- [How to complete this task]:
Please answer these questions from the passage on sin and Romans 1:
1. How many times more salt than the human body can safely ingest does ocean water contain?
2. According to the reference to Ecclesiastes 3:11, what did God place in man's heart?
3. What was the 2025 theme introduced in the message called "Scratch It!"?

- [Given passage]:

----

Well, sin is the problem that Paul talks about as Romans begins.
How can we get rid of sin? Not by giving in to the sin and “getting it over with” or “getting it out of our systems.” Thinking this is sheer deception, a way to justify our actions. Furthermore, sin does not decrease in a heart that is not yielded to God. Sin pours gas on a flame that explodes, resulting in death.
In one movie some shipwrecked men are left drifting aimlessly on the ocean in a lifeboat. As the days pass under the scorching sun, their rations of food and fresh water give out. The men grow deliriously thirsty. One night while the others are asleep, one man ignores all previous warnings and gulps down some salt water. He quickly dies.
Ocean water contains seven times more salt than the human body can safely ingest. Drinking it, a person dehydrates because the kidneys demand extra water to flush the overload of salt. The more salt water someone drinks, the thirstier he gets. He actually dies of thirst.
When we lust, we become like this man. We thirst desperately for something that looks like what we want. We don’t realize, however, that it is precisely the opposite of what we really need. In fact, it can kill us.
What we need is not another dose of deadly salt water, with so-called “benefits,” like those of sin, are fleeting, deceptive, and disastrous. Continuing in sin will only end in death. What we need is a dose of Living Water, whose “end” is eternal life![1]
God Has Made Himself Known to All
God Has Made Himself Known to All
Let’s take a look at how Paul introduces his teaching:
Read Romans 1:18-20
Romans 1:18–20 “The wrath of God is being revealed from heaven against all the godlessness and wickedness of people, who suppress the truth by their wickedness, since what may be known about God is plain to them, because God has made it plain to them. For since the creation of the world God’s invisible qualities—his eternal power and divine nature—have been clearly seen, being understood from what has been made, so that people are without excuse.”
Romans 1 leaves no room for one to claim that they didn’t know. There is a God sized hole inside of all mankind that can be filled with nothing but God.
Ecclesiastes 3:11 refers to God’s placing of "eternity in man’s heart." God made humanity for His eternal purpose, and only God can fulfill our desire for eternity. All religion is based on the innate desire to “connect” with God. This desire can only be fulfilled by God and therefore can be likened to a “God-shaped hole.”
We actually spent an entire message on these verses at the beginning of the year when I introduced our 2025 theme, Everyone Reach One, in a message called “Scratch It!” Everybody has an itch that needs to be scratched – it is the God sized hole that can be filled by only God. C.S. Lewis believed that mankind tries to solve it in either one of two “wrong ways” or the “right way”.

----

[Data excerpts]
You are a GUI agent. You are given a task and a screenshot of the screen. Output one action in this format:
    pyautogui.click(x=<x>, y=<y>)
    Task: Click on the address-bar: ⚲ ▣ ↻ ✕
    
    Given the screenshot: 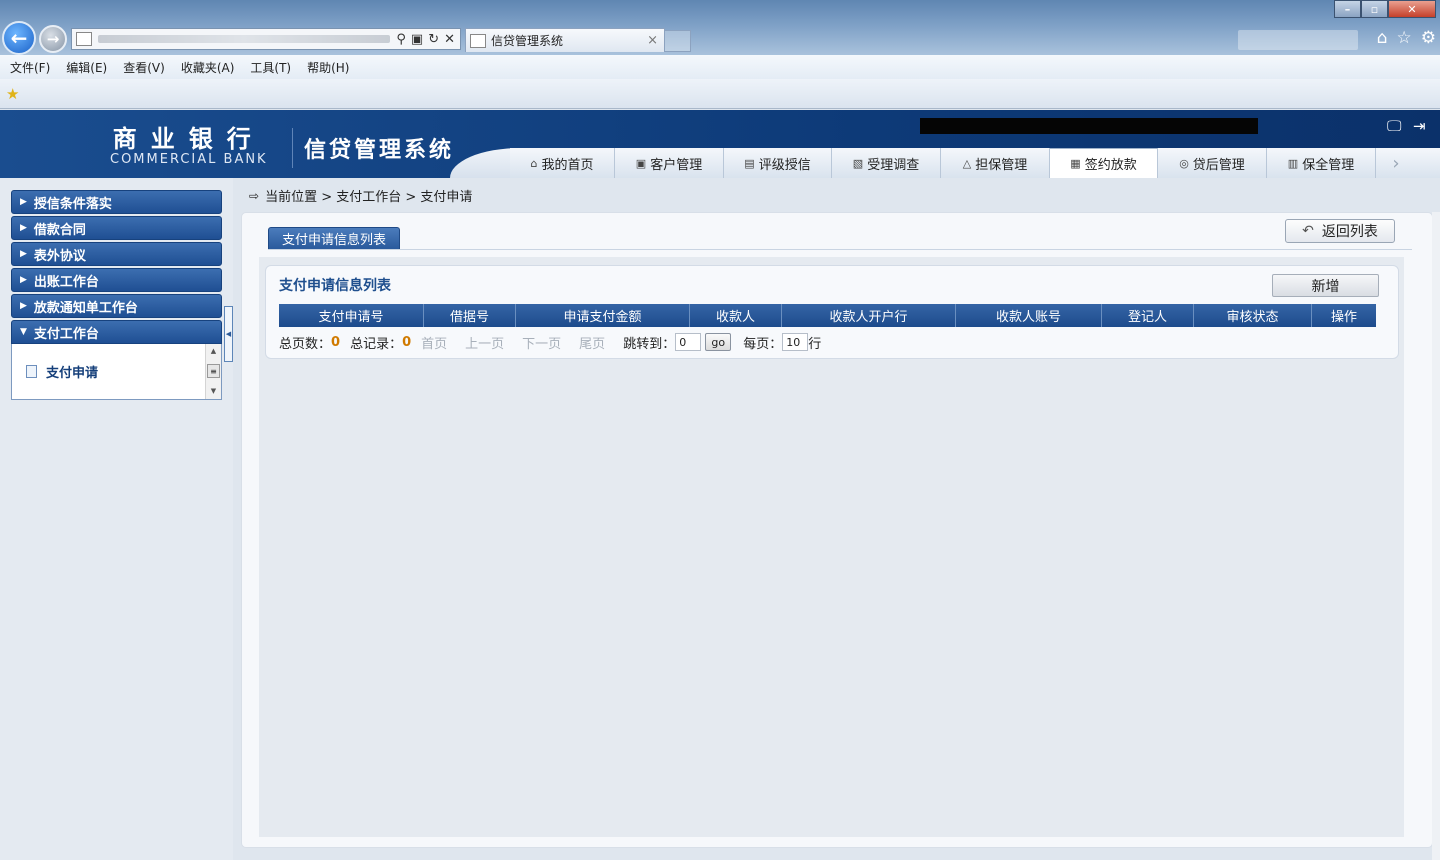 What is the action you would take?
    pyautogui.click(x=266, y=39)
    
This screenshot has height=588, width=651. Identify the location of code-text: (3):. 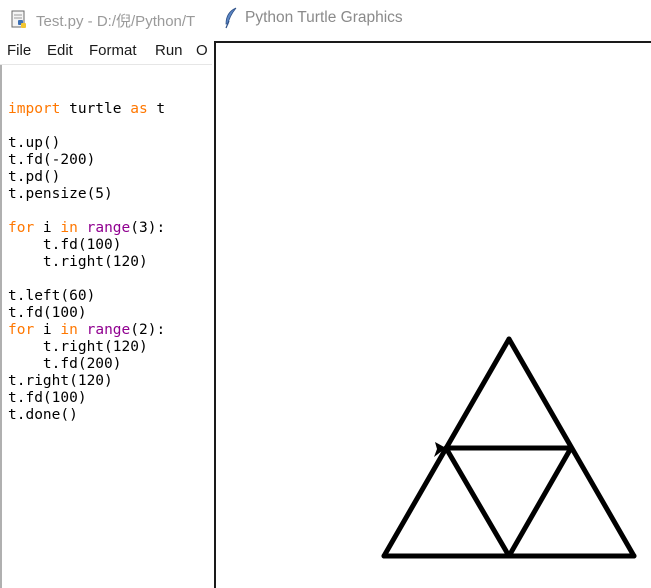
(148, 228).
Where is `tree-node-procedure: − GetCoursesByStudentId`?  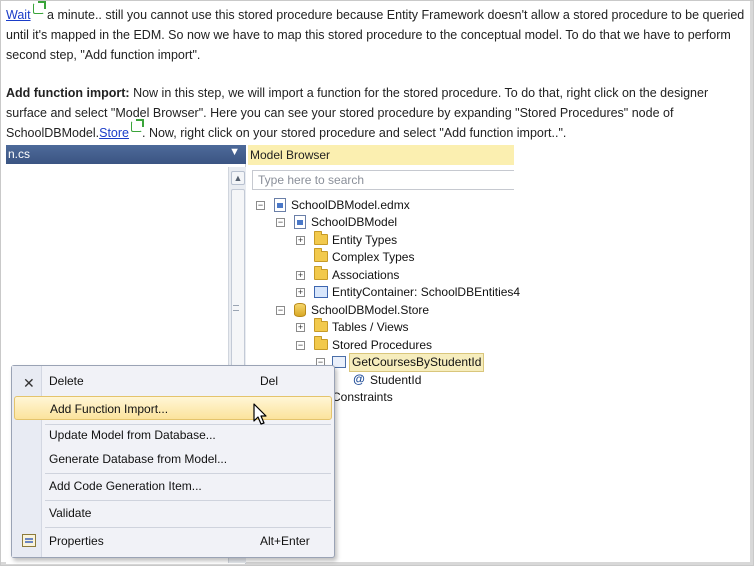 tree-node-procedure: − GetCoursesByStudentId is located at coordinates (414, 362).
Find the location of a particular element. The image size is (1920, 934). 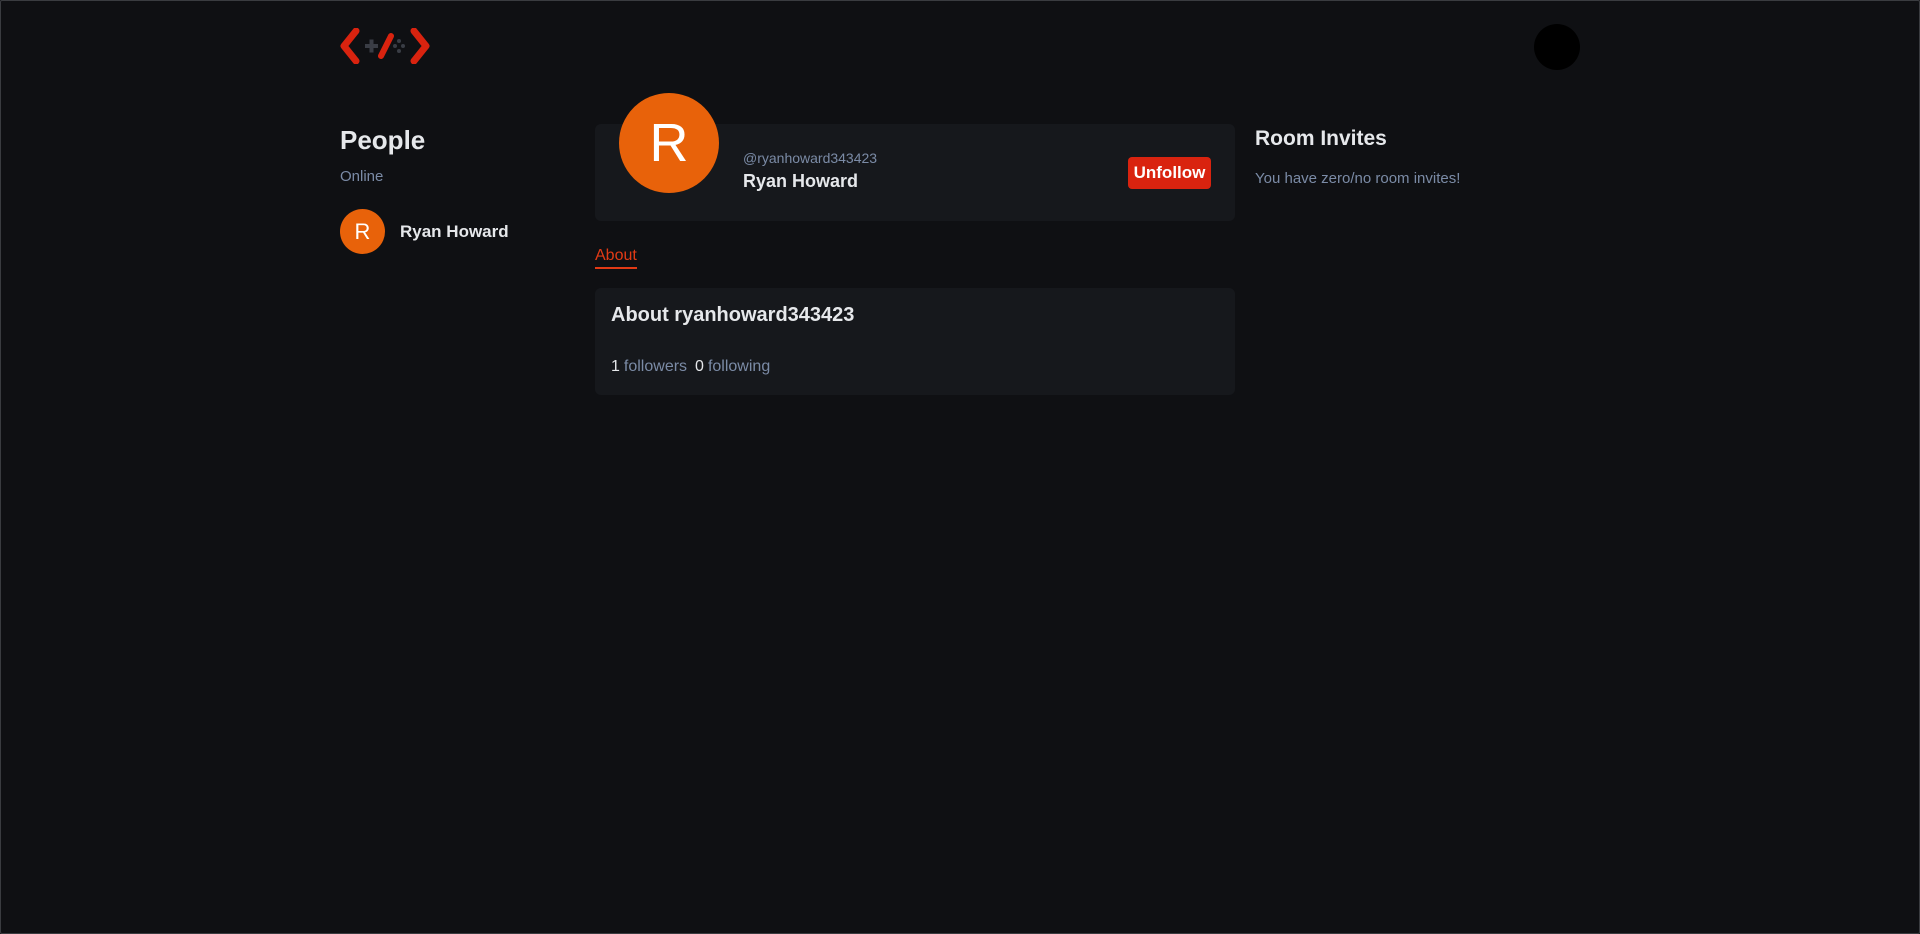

----

- [Written solution]:
1. Seven times more.
2. Eternity.
3. Everyone Reach One.